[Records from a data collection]
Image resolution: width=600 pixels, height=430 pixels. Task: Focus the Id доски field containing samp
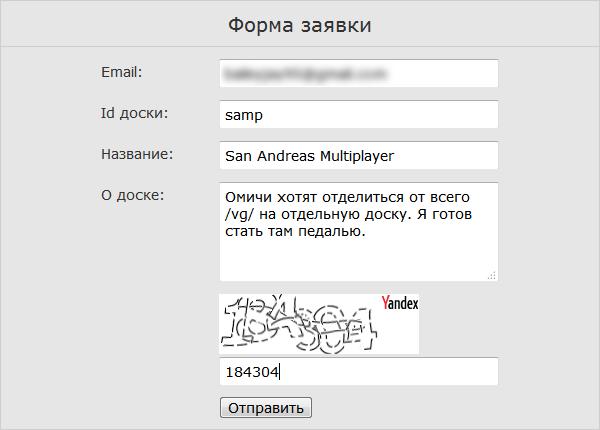click(359, 114)
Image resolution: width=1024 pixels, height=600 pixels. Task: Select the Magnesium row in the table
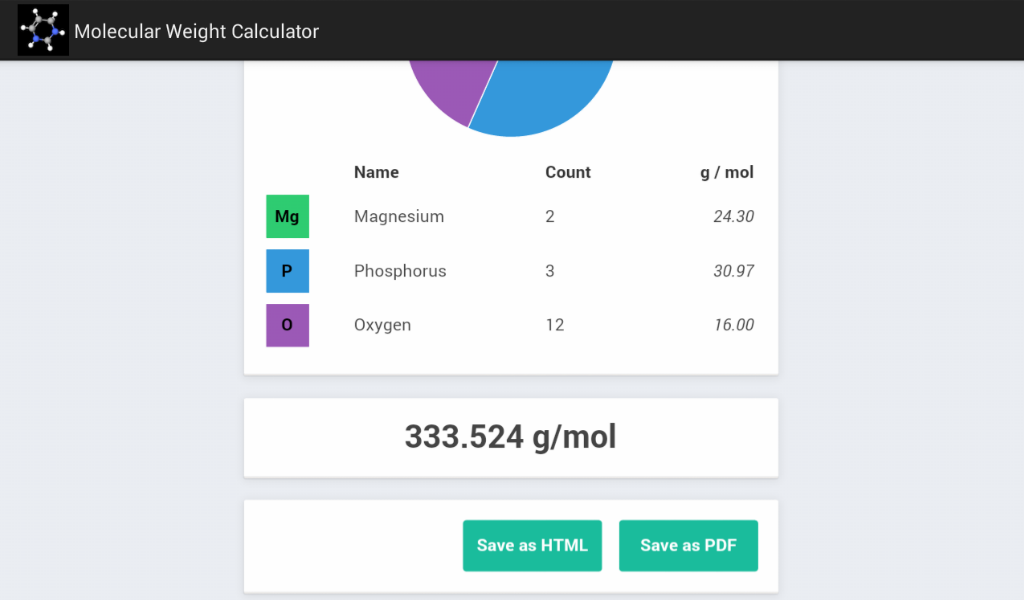click(399, 216)
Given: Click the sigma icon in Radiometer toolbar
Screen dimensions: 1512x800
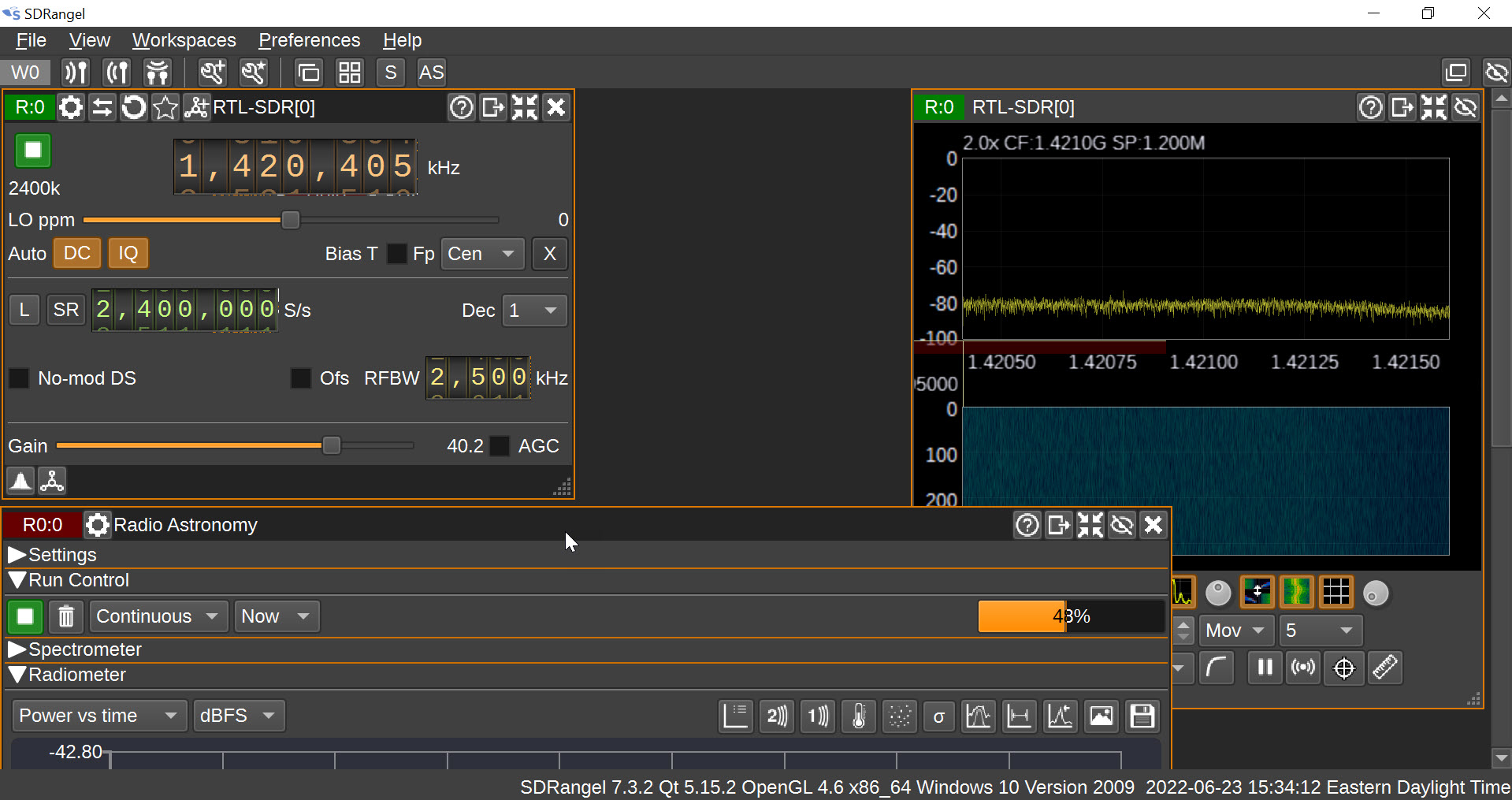Looking at the screenshot, I should click(938, 716).
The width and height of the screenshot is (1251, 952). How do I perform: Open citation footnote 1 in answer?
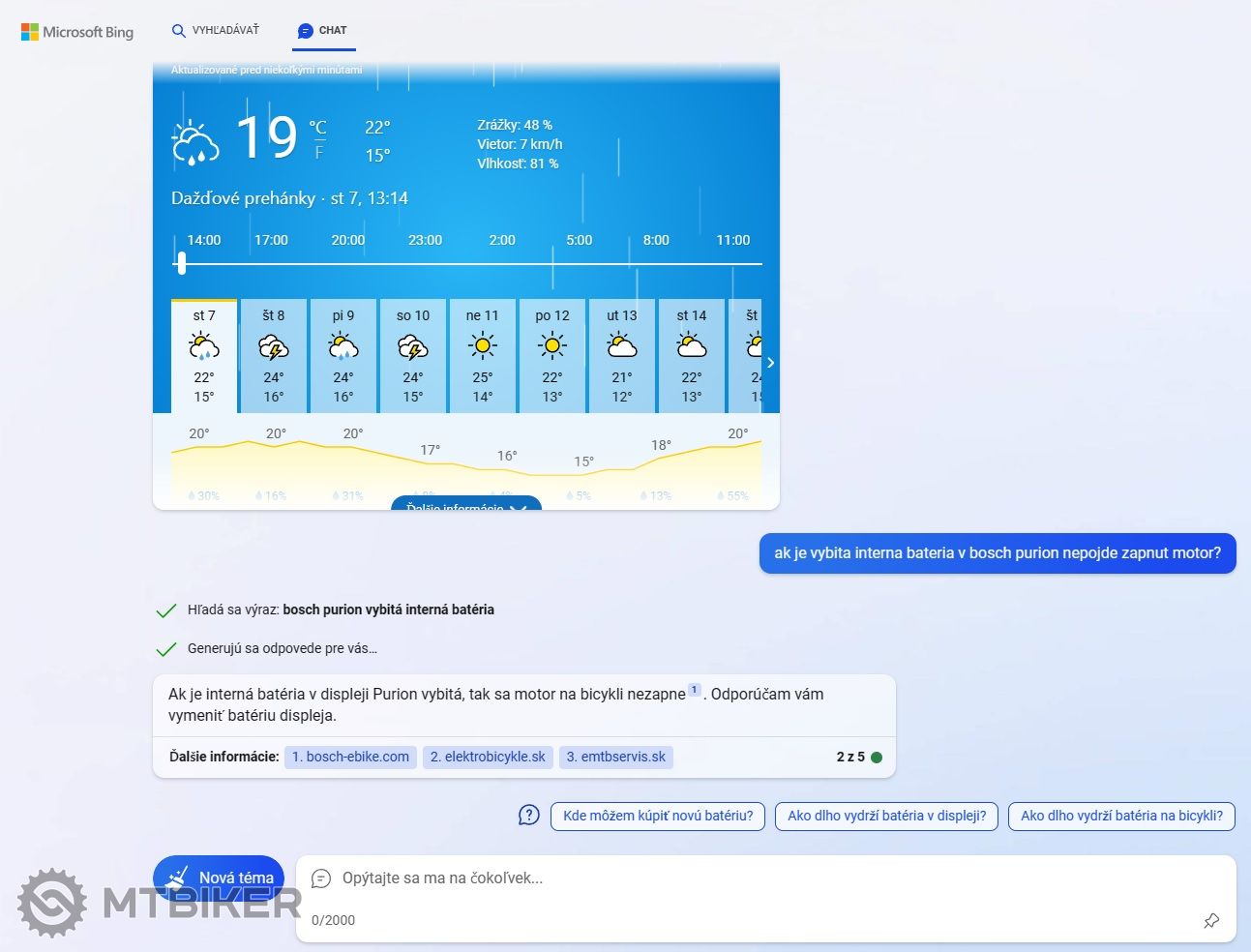pyautogui.click(x=694, y=690)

**Task brief**: The records above, minus their pictures, are to be returned word for word.

**Reply to the exercise**:
Image resolution: width=600 pixels, height=430 pixels. Task: Focus the Id доски field containing samp
click(359, 114)
Image resolution: width=1024 pixels, height=600 pixels. Task: Select the Magnesium row in the table
click(399, 216)
Given: Click the sigma icon in Radiometer toolbar
Screen dimensions: 1512x800
Looking at the screenshot, I should click(938, 716).
The width and height of the screenshot is (1251, 952). How do I perform: Open citation footnote 1 in answer?
pyautogui.click(x=694, y=690)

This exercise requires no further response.